Want to build Web 3 with us? The next few years in crypto, NFTs and Web3 belong to builders and believers — not short-term speculators. At Rarible, we believe Web 3 will only proliferate when teams build excellent infrastructure, gaps and solutions that serve communities and create a better internet for everyone.If that sounds like music to your ears, we’re looking for you.
Here’s why:We are looking for a Site Reliability Engineer.
You have experience and are culturally aligned with fast-moving small teams. You have experience at globally distributed startups. You are self-driven, are comfortable wearing many hats, and can deliver swiftly when needed. You can identify company priorities, own them, and iterate quickly to ship the best solution.
What you will do:
- Work closely with engineering teams to ensure Rarible well operated and monitored systems, which are designed and implemented for failure.

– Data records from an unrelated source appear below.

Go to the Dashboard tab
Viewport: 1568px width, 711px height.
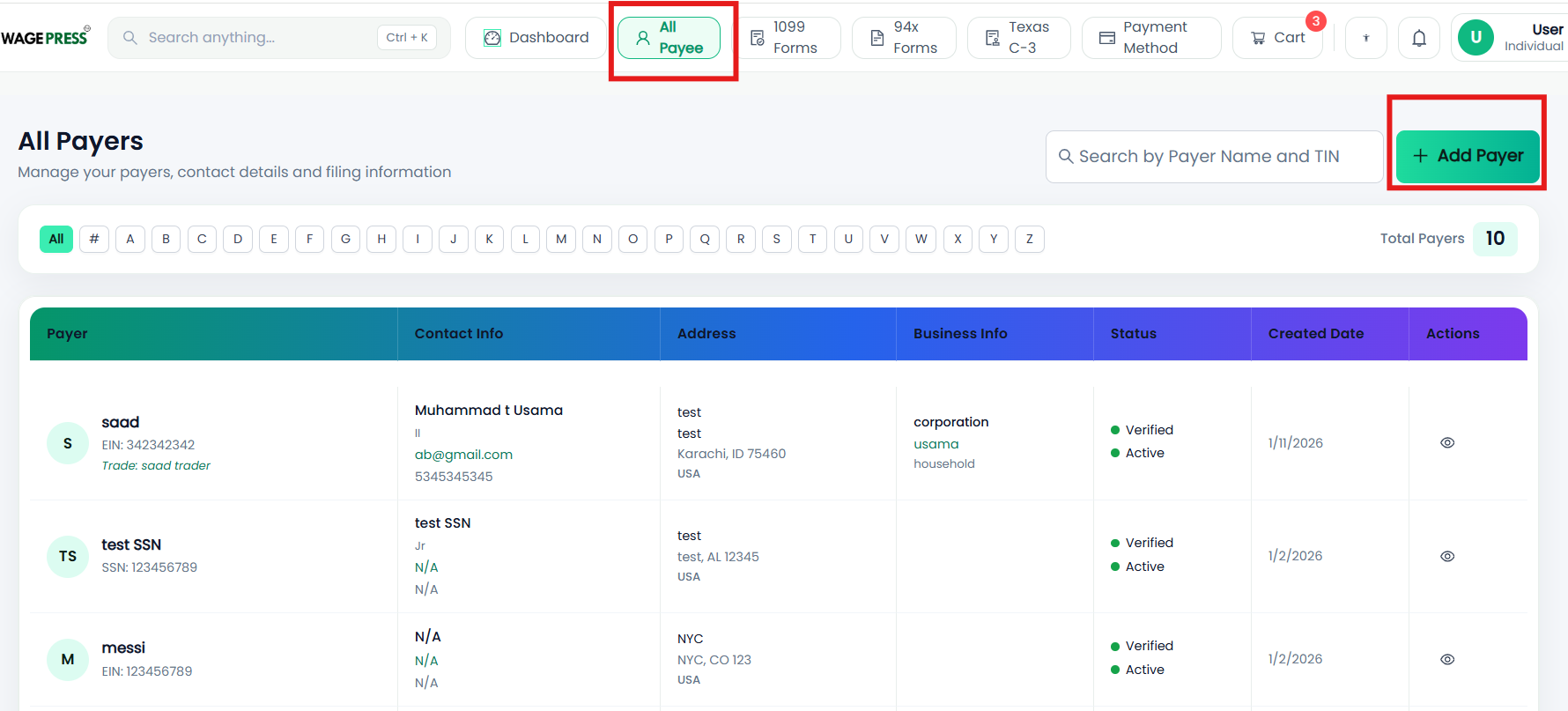click(536, 38)
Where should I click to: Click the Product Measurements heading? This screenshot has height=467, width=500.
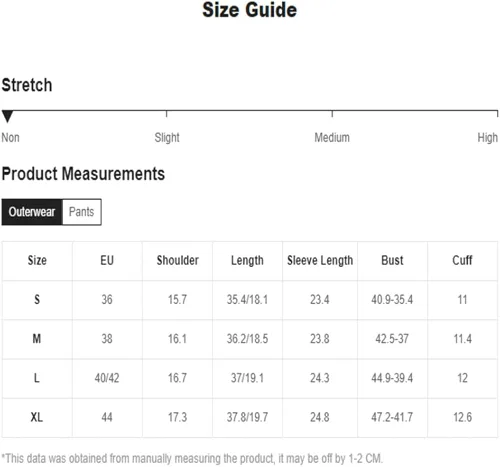coord(83,174)
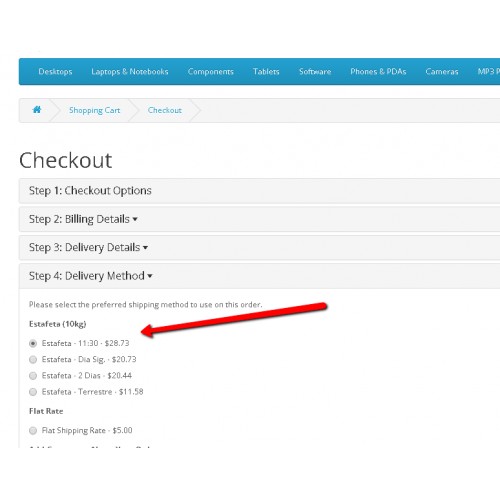Go to Software category
Image resolution: width=500 pixels, height=500 pixels.
(315, 72)
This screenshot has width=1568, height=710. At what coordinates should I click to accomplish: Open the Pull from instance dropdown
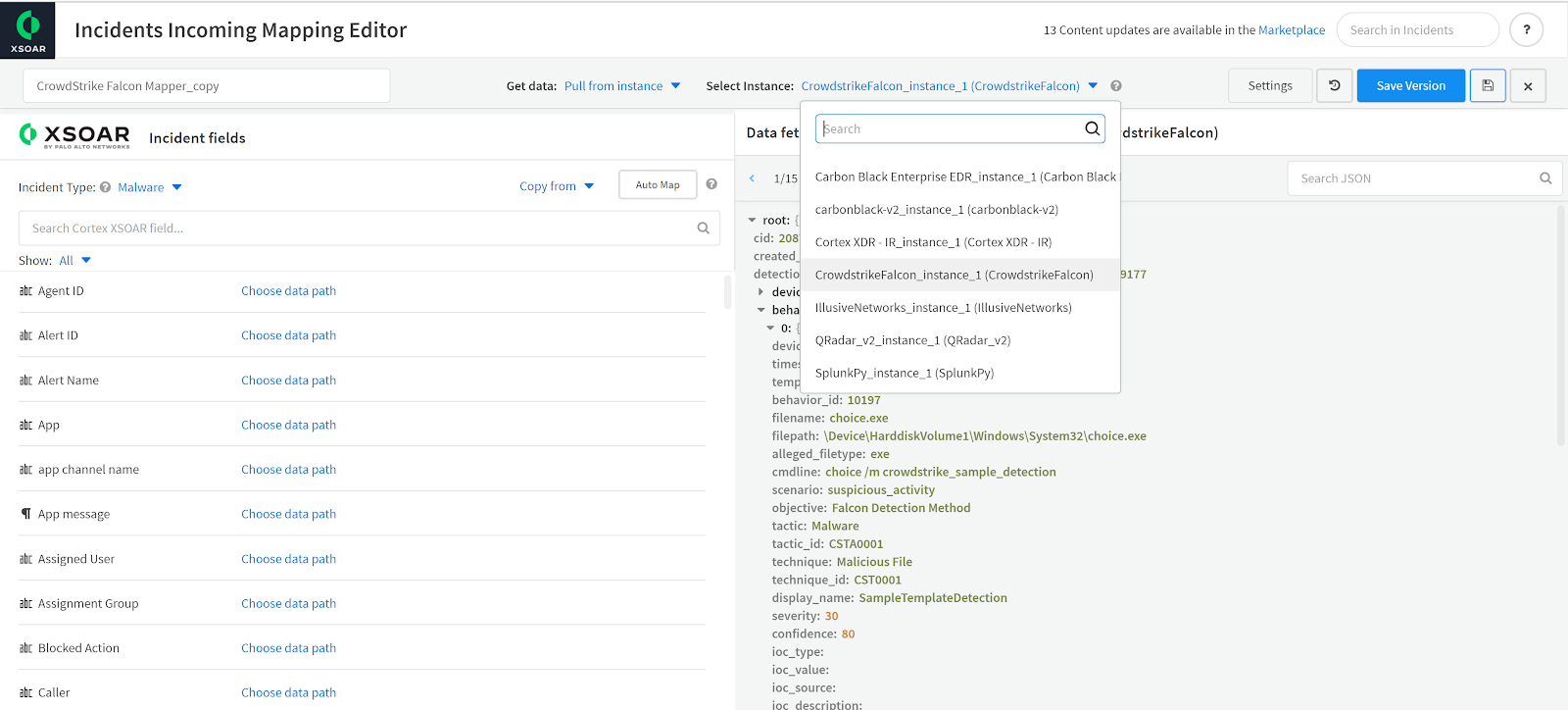click(x=622, y=86)
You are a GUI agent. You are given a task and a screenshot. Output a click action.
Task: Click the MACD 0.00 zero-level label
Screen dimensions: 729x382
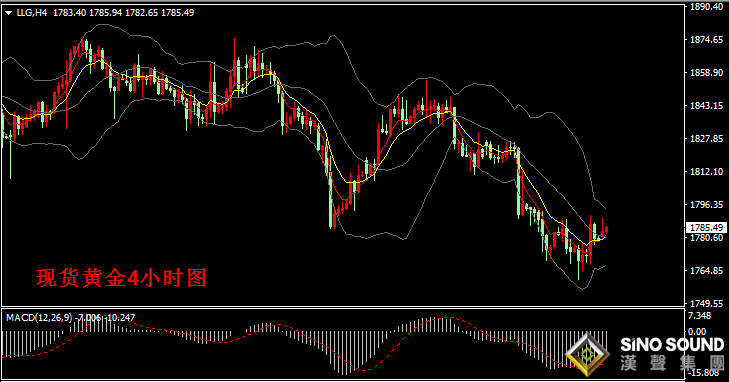coord(697,332)
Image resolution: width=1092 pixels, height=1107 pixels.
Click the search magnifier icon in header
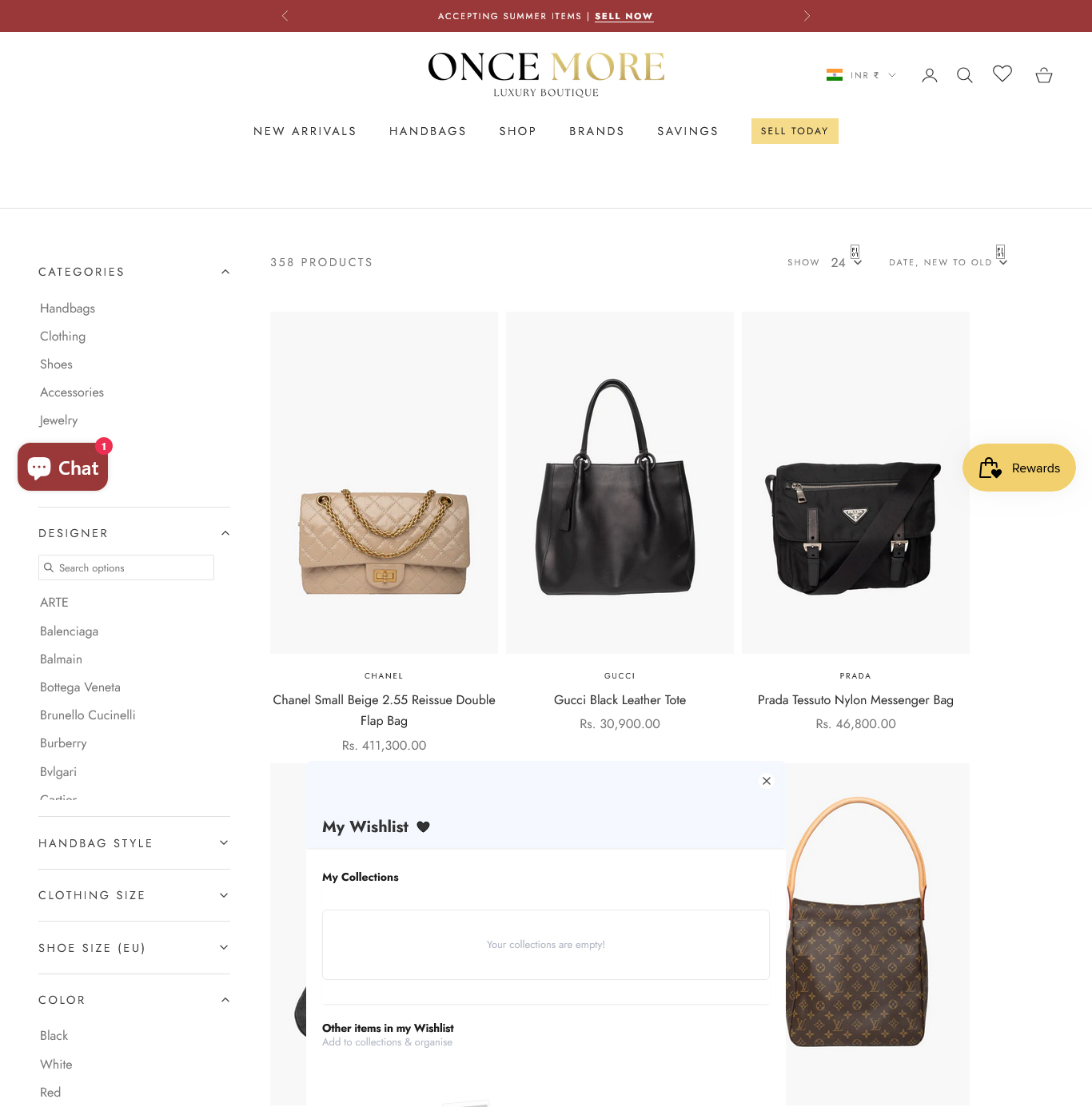click(965, 75)
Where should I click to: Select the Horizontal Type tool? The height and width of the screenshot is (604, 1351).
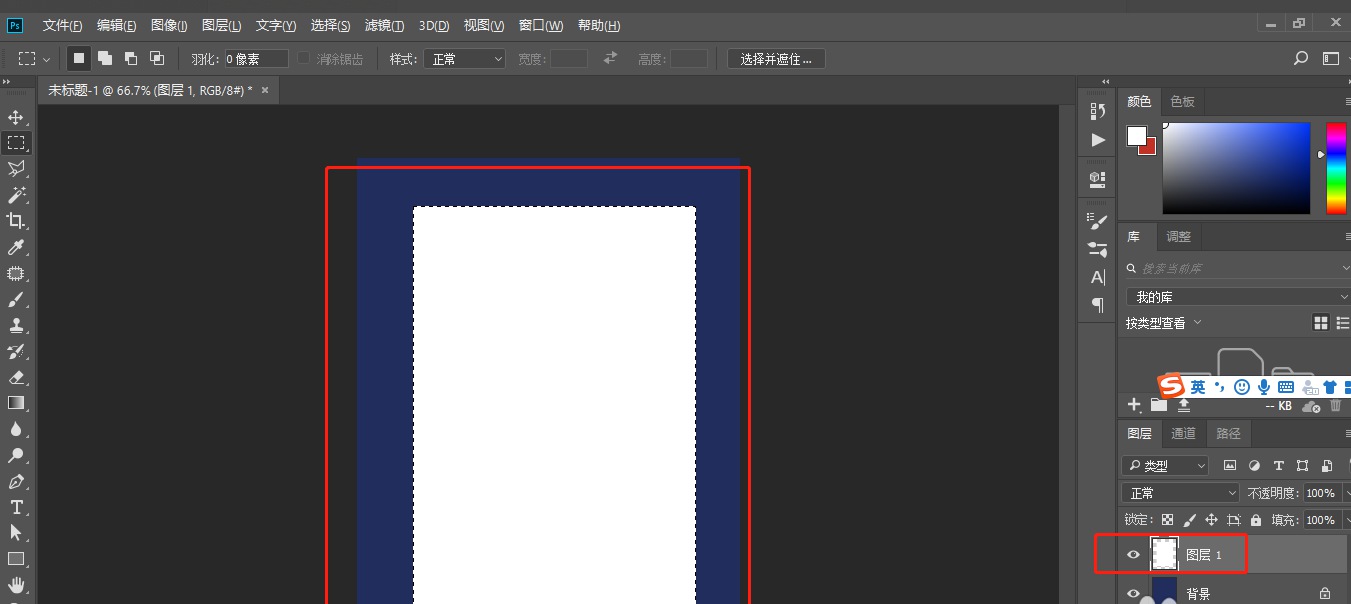[x=17, y=507]
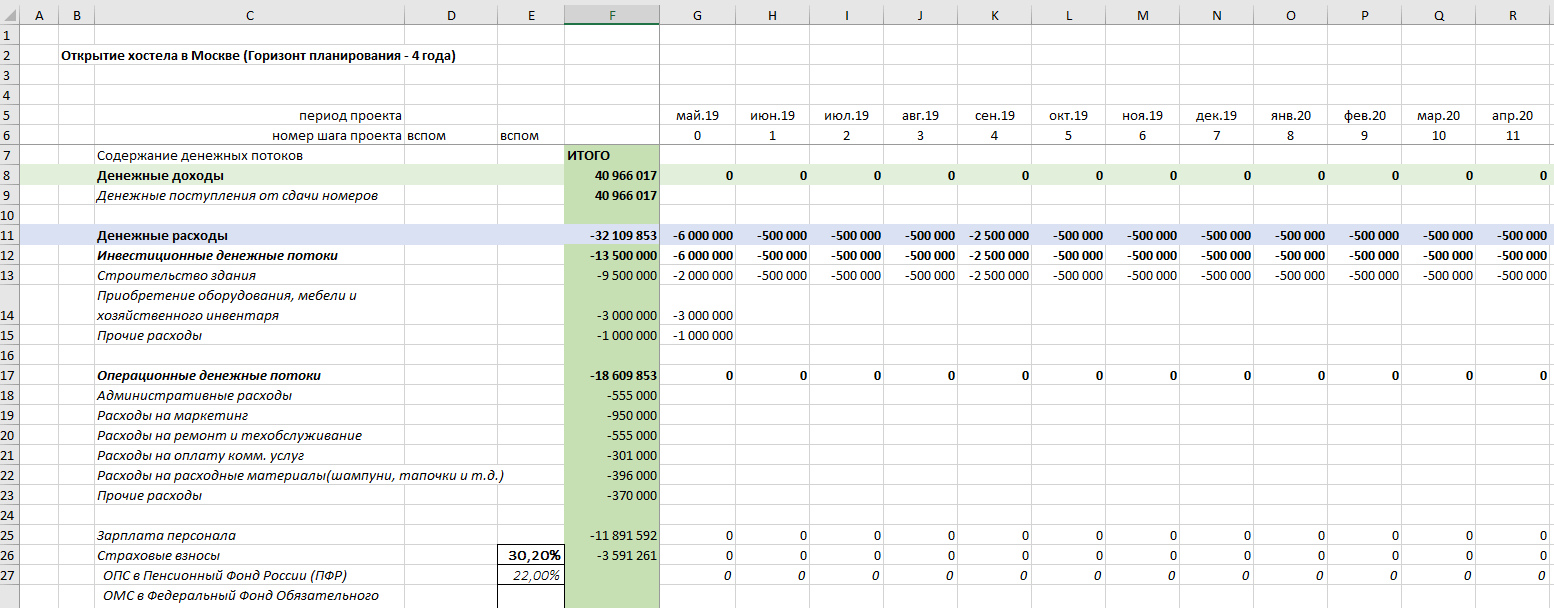
Task: Select the ИТОГО header cell
Action: pyautogui.click(x=611, y=156)

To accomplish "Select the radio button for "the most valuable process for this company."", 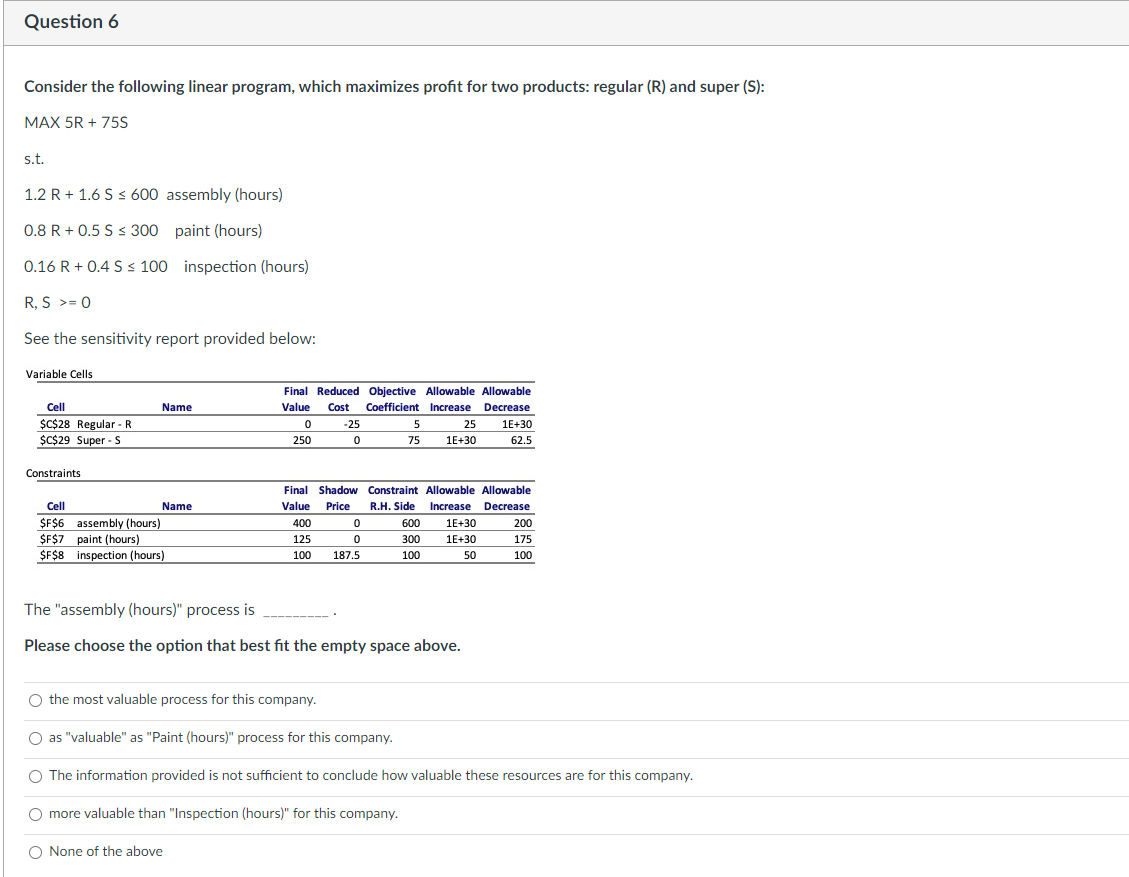I will coord(35,700).
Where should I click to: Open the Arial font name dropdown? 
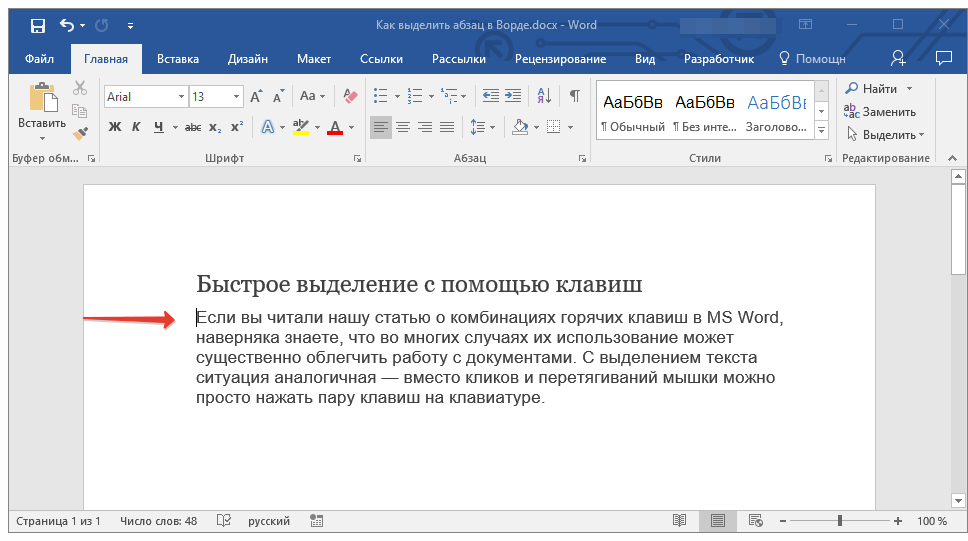[181, 97]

- Provide incident response and support for our production systems.
- Continuously work with engineering teams to improve MTTR (Mean Time to Recovery).
- Automate our operational processes as needed, with accuracy and in compliance with our security requirements.
- Improve tools and advocate operational excellence for continuous monitoring, self-healing systems and alert transparency.
- Work on tooling, documentation, playbooks and education needed to ensure that engineering teams could deliver and maintain reliable, observable and scalable systems in self-managed format.
- Make sure that reliability related metrics are calculated, communicated and continuously improved.
Who you are:
- You have 5+ years of relevant experience in ensuring reliability and scalability of production systems.
- You are proactive and good at communication.
- Monitoring and observability of the systems is one of your main skills, including usage of tracing, RUM and advanced alerts.
- Good in programming languages such as TypeScript/JavaScript and Java/Kotlin/Scala.
- Worked closely with Software Engineers on a day-to-day basis in ensuring together reliability of production systems and having incident response for both infra and software levels.
- Experience with CI/CD so you can improve deployment process and reduce risks.
- Deeply understand and worked with Kubernetes and LXC (Linux Containers).
- Managed: MongoDB, Postgresql, Elasticsearch, Kafka, JVM.